**DATA SUPPLIED:**
————————
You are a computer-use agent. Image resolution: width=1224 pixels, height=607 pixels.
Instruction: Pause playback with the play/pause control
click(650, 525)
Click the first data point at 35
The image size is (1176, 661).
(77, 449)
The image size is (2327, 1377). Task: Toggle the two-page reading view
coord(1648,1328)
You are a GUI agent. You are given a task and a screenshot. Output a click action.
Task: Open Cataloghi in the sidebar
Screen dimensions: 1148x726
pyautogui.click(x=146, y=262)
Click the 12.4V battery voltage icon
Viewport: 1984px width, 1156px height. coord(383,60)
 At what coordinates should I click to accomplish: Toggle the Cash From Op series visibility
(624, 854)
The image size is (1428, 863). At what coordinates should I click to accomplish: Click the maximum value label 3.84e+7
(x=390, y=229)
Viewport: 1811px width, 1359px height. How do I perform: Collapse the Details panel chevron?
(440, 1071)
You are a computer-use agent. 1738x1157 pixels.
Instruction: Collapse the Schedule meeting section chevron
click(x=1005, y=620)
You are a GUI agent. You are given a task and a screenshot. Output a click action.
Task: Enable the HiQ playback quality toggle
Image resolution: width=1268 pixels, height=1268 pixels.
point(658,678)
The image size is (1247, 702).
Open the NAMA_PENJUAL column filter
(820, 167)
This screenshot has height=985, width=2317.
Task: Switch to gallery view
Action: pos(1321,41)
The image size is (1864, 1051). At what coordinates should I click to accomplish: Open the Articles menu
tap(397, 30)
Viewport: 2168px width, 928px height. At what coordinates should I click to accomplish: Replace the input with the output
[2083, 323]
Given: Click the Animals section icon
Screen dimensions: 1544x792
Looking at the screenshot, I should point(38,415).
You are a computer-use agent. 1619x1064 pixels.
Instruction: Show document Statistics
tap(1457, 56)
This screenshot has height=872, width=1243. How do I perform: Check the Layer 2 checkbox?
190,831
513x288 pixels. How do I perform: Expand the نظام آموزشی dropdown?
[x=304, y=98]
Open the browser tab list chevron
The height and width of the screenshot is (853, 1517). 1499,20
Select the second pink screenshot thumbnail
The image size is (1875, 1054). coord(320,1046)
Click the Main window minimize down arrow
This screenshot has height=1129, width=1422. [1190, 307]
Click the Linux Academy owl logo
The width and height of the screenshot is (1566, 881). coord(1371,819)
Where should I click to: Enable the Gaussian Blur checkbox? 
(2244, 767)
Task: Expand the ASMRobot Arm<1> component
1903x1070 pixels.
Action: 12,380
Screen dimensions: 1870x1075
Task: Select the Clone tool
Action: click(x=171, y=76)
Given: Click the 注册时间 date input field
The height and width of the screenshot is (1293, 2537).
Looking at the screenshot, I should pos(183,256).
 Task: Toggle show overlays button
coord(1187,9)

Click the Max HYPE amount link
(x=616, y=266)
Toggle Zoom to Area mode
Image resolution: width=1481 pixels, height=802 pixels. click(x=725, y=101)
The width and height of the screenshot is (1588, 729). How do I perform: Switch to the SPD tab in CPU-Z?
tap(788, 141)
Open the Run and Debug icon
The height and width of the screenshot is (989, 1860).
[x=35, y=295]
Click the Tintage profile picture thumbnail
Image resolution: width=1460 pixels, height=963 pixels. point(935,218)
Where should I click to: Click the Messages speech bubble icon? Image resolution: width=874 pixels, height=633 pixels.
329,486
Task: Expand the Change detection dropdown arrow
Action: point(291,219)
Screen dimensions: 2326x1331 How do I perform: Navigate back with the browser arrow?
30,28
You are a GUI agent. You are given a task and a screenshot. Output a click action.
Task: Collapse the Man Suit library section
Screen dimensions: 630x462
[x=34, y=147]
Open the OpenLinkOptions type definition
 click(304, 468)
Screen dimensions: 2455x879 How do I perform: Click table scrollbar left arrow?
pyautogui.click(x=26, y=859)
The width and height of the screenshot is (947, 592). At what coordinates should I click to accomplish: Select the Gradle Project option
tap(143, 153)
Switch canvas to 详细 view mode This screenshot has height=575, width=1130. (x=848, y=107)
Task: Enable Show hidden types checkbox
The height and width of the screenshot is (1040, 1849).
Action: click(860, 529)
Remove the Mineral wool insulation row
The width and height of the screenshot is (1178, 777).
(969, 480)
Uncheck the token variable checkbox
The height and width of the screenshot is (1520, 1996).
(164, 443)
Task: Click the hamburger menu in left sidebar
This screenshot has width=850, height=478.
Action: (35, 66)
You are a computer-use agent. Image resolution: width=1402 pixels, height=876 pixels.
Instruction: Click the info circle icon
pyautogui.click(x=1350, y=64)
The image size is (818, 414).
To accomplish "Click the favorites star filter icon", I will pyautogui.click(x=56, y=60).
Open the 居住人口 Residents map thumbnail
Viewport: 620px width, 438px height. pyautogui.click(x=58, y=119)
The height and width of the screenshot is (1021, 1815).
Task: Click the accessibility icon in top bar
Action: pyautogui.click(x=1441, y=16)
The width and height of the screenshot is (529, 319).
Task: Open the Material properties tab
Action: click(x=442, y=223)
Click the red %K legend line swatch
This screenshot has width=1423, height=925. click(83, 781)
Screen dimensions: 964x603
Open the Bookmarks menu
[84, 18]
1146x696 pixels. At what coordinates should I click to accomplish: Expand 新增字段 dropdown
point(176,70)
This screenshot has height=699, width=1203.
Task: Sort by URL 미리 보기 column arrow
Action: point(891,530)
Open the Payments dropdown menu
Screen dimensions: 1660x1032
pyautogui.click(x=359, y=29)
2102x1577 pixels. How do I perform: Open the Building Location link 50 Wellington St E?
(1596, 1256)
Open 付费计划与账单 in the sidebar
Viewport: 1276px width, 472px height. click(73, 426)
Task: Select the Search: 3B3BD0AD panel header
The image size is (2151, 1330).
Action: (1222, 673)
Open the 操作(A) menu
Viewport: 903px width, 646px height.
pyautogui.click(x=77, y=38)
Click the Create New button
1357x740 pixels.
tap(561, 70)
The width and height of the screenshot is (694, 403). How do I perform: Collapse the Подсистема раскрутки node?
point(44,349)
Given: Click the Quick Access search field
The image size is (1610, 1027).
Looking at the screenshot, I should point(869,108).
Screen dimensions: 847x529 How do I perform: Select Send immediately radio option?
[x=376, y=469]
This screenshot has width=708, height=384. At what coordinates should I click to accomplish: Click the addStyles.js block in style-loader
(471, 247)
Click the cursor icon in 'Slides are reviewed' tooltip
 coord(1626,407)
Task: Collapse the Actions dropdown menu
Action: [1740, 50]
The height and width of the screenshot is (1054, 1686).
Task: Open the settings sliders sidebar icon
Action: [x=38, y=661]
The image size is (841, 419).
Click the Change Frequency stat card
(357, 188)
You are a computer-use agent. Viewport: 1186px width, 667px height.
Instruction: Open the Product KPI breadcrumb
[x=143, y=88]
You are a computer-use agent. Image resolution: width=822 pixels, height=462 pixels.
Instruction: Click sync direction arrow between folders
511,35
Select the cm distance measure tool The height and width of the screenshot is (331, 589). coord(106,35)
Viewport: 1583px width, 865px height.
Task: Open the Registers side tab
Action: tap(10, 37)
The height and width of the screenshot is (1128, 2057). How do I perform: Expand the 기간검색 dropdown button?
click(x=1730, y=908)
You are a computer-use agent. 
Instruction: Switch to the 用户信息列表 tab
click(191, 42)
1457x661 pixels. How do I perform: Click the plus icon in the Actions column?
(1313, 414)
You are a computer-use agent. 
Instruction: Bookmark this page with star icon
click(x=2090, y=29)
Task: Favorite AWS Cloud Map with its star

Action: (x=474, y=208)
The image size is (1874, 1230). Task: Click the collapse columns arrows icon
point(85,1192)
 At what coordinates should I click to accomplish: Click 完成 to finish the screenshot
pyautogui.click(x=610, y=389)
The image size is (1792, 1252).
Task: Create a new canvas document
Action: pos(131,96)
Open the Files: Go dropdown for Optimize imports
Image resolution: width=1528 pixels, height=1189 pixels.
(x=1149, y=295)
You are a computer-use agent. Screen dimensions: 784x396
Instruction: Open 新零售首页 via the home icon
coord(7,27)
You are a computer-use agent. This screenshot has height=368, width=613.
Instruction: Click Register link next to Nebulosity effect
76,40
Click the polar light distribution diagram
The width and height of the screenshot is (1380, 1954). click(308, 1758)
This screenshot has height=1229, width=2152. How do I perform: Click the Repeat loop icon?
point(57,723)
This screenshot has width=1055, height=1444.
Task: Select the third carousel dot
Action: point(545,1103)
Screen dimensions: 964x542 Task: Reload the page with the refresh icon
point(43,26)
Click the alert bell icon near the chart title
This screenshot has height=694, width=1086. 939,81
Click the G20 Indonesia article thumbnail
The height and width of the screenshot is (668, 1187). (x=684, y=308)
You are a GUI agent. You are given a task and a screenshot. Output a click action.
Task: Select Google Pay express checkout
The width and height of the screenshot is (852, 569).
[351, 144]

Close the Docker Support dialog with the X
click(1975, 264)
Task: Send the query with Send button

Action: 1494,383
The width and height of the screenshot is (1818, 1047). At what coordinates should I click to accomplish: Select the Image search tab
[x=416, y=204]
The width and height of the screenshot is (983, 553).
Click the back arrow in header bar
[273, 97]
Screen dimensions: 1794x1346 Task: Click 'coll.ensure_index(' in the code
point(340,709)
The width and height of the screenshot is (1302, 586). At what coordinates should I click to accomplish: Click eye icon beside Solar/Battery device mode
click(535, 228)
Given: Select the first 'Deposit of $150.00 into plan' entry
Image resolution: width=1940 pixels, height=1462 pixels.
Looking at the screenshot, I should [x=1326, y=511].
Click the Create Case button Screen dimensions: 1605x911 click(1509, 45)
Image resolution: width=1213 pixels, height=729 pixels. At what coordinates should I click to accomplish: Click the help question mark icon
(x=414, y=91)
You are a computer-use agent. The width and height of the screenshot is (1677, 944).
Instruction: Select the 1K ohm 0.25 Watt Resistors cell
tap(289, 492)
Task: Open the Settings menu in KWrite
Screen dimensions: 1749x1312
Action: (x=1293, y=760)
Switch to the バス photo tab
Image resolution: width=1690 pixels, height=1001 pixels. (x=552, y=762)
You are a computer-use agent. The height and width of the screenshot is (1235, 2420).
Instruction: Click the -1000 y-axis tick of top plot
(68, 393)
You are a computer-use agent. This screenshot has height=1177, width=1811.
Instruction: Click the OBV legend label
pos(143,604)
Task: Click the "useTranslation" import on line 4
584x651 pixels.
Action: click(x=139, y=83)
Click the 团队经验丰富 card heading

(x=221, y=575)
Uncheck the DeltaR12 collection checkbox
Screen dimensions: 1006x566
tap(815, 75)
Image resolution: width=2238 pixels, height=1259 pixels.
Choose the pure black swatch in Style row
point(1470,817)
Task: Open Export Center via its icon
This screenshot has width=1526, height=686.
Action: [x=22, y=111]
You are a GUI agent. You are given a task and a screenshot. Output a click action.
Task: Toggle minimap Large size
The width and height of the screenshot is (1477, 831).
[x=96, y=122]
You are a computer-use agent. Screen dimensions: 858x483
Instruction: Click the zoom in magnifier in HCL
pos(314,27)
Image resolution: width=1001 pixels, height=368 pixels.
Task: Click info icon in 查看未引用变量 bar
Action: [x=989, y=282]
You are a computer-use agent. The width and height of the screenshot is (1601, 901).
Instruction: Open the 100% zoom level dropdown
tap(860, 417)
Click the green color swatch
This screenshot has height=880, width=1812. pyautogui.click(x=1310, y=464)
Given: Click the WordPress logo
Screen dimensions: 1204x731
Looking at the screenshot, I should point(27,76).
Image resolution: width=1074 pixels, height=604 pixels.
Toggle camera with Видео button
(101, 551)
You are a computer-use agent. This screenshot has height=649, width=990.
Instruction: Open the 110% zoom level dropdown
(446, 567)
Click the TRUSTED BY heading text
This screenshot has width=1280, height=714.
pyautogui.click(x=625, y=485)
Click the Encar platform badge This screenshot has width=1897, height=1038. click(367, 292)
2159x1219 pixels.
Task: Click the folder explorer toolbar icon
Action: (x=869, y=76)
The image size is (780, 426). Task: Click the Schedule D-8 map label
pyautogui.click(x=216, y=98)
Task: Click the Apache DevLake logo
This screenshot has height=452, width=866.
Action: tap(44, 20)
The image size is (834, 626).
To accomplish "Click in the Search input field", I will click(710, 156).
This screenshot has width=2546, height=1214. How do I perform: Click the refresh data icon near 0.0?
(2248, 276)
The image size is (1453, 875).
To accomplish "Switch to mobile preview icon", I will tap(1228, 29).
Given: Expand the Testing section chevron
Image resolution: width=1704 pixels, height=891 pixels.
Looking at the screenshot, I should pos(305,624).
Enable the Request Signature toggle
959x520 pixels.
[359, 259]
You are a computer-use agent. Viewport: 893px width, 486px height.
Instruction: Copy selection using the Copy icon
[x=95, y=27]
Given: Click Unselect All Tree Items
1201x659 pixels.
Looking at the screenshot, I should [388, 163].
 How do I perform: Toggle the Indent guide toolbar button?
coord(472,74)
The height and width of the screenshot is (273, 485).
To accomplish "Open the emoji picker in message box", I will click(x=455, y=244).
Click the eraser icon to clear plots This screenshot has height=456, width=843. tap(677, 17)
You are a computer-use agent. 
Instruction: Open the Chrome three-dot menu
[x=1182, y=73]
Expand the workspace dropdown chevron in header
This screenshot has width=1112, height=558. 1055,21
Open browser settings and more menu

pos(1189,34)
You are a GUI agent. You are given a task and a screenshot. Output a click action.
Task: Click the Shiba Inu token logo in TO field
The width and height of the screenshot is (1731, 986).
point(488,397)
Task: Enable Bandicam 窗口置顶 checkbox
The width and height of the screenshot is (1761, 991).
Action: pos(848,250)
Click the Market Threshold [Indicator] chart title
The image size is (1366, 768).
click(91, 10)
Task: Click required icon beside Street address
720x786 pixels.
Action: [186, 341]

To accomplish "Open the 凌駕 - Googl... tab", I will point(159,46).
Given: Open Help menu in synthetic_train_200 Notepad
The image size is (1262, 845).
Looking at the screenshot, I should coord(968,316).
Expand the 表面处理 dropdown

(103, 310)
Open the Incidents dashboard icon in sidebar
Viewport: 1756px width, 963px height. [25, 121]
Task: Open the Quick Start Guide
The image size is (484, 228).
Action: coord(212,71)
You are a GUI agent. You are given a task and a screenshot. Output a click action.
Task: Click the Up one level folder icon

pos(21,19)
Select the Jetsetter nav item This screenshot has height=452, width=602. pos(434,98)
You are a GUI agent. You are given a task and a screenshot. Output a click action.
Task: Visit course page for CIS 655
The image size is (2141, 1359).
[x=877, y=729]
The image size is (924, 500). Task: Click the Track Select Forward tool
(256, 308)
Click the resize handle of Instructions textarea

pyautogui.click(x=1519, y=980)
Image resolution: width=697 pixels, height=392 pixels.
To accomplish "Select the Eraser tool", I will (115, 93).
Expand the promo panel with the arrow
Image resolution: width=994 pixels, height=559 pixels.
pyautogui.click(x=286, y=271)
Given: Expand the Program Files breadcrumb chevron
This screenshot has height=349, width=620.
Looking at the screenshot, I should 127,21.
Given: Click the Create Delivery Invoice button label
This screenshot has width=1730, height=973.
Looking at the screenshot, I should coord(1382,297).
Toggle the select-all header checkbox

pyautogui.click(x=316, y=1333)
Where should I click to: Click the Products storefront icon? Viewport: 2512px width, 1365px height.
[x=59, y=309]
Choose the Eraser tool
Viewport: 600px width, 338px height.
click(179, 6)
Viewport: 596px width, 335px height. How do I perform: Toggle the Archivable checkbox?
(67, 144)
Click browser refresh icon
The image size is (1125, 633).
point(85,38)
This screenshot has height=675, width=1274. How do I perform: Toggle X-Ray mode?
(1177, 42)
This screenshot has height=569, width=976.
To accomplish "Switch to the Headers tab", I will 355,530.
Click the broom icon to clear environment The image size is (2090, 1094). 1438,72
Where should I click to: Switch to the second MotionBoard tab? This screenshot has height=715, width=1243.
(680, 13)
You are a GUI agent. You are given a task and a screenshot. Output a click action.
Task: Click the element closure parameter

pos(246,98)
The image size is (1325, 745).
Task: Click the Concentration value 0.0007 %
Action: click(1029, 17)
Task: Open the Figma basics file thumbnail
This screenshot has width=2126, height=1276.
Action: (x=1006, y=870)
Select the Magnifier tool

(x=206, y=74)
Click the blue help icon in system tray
————————
**TASK DIRECTIONS:**
Take every line from the listing above that includes the word "Uncheck" and copy it.

**RESPONSE AREA:**
Uncheck the token variable checkbox
Uncheck the DeltaR12 collection checkbox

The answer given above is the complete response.